Symptom: With JIVA_STORAGE_PROVIDER=gcp set in Cloud Run, the service silently used LocalStorageProvider (ephemeral container filesystem) instead of GCS. Per-tenant MCP server lists, directives, and conversation history were never read from GCS. All GCS diagnostic logs were absent because the GCPBucketProvider code never ran.

Root cause: StorageProviderType.GCP_BUCKET has the value 'gcp-bucket', but the documented/common short form 'gcp' did not match any switch case, so the factory fell through to the default: LocalStorageProvider branch.

Fix: src/storage/factory.ts now normalises well-known aliases before the switch:

'gcp'       → StorageProviderType.GCP_BUCKET  ('gcp-bucket')
's3' | 'aws' → StorageProviderType.AWS_S3      ('aws-s3')

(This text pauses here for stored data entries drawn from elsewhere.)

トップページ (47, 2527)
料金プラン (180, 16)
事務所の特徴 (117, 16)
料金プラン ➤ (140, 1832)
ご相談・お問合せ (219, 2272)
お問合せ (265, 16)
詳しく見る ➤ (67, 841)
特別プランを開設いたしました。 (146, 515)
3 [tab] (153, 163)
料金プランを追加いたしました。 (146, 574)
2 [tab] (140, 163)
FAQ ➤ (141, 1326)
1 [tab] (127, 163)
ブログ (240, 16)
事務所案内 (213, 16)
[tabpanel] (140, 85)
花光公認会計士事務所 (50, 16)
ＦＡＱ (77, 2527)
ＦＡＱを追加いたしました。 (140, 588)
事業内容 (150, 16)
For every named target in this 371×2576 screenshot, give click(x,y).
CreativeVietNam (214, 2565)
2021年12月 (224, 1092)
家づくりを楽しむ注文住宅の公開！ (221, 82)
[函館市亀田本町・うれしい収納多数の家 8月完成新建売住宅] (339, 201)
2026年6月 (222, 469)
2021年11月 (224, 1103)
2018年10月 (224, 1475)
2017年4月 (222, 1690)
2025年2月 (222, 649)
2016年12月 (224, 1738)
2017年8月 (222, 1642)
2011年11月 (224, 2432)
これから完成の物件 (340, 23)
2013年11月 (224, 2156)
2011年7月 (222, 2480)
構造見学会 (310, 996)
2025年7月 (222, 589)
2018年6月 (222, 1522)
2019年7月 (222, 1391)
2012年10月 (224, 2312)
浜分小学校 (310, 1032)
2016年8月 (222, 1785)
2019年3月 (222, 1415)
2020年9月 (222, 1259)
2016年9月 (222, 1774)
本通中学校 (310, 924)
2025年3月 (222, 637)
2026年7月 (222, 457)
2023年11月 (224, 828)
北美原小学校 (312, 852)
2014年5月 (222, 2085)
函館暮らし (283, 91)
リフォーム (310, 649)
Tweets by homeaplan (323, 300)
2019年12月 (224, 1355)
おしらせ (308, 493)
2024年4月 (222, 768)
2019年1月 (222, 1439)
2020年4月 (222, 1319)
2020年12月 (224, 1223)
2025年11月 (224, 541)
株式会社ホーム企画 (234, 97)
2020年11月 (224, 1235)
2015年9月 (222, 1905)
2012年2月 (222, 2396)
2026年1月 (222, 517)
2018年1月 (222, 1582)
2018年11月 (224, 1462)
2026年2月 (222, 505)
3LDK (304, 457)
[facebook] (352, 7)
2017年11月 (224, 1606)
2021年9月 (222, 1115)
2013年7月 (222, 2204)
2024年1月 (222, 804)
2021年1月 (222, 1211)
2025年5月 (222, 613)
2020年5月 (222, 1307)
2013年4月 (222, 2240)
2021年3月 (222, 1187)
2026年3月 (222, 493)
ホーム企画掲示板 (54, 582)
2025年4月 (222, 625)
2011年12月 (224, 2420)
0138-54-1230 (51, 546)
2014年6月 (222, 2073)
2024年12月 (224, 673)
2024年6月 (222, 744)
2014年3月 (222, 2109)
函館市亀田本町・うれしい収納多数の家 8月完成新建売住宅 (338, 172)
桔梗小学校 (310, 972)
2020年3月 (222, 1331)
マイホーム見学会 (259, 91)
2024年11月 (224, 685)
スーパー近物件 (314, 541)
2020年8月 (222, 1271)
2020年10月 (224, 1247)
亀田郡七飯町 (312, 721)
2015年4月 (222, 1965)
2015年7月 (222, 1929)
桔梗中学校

Both the short and canonical forms are now accepted. The Cloud Run env var JIVA_STORAGE_PROVIDER has been updated to gcp-bucket for clarity.


2. Shared StorageProvider.context caused cross-tenant GCS path corruption

Symptom: Under concurrent load, tenant A's storage operations (reading config, saving conversations, loading directives) would silently use tenant B's GCS path. Data appeared to go missing or be saved in the wrong location.

Root cause: A single GCPBucketProvider instance is created at server startup and shared across all sessions via SessionConfig.storageProvider. Its this.context field (set by setContext()) was overwritten by each new session creation. Because createSession() is async and makes several GCS calls, a concurrent setContext() call from another tenant could corrupt the path mid-flight.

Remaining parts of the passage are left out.